_Work to complete_
No line before the one holding "You are a computer-use" is wanted; restate word for word that line and all lines after it to the end of the entries, excluding pictures.

_Saved entries_
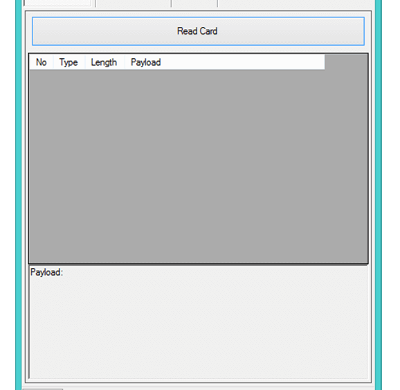Open the narrow third tab in tab strip
Screen dimensions: 400x390
pos(194,3)
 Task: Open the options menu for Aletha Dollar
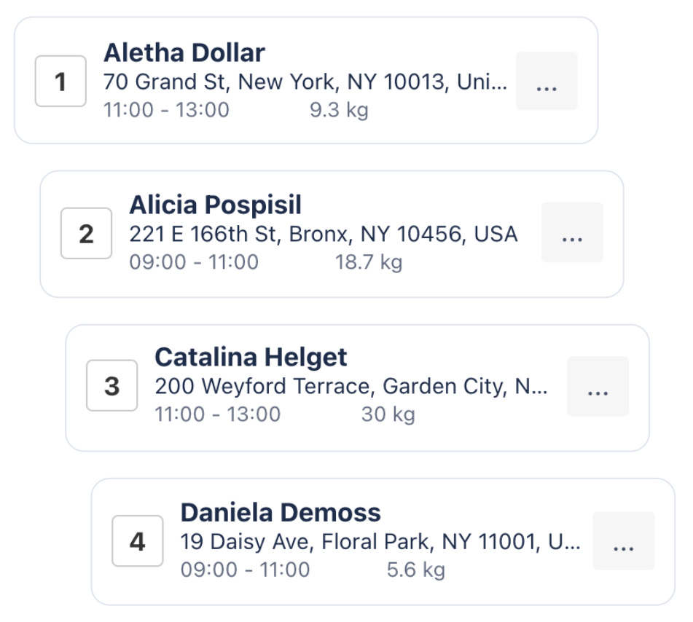tap(547, 81)
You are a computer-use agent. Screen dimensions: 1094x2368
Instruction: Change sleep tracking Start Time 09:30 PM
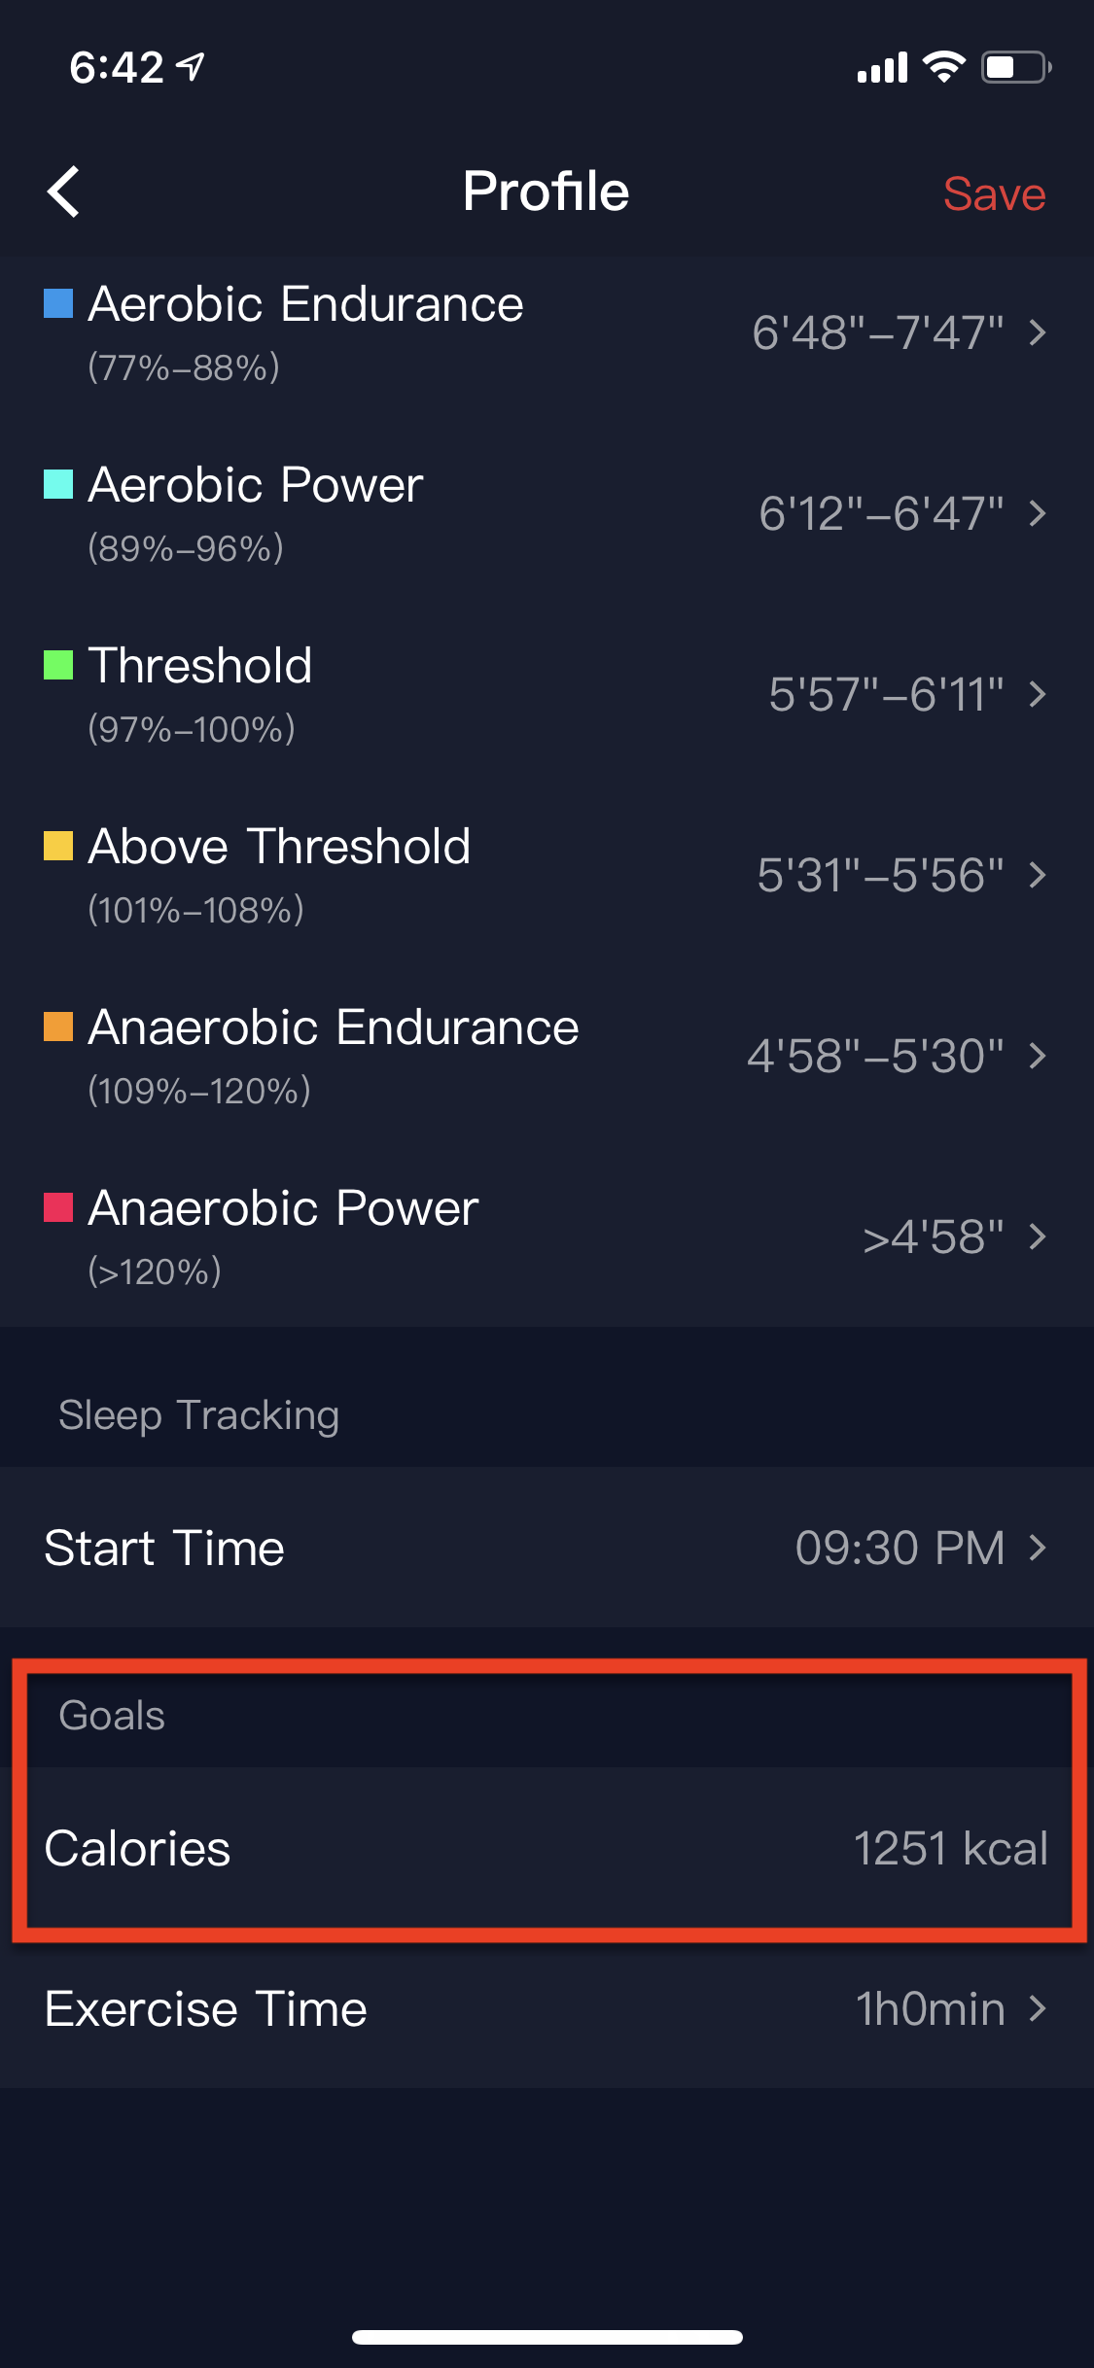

_Answer for the task_
You are a computer-use agent. Screen dimensions: 1094x2368
Instruction: Change sleep tracking Start Time 09:30 PM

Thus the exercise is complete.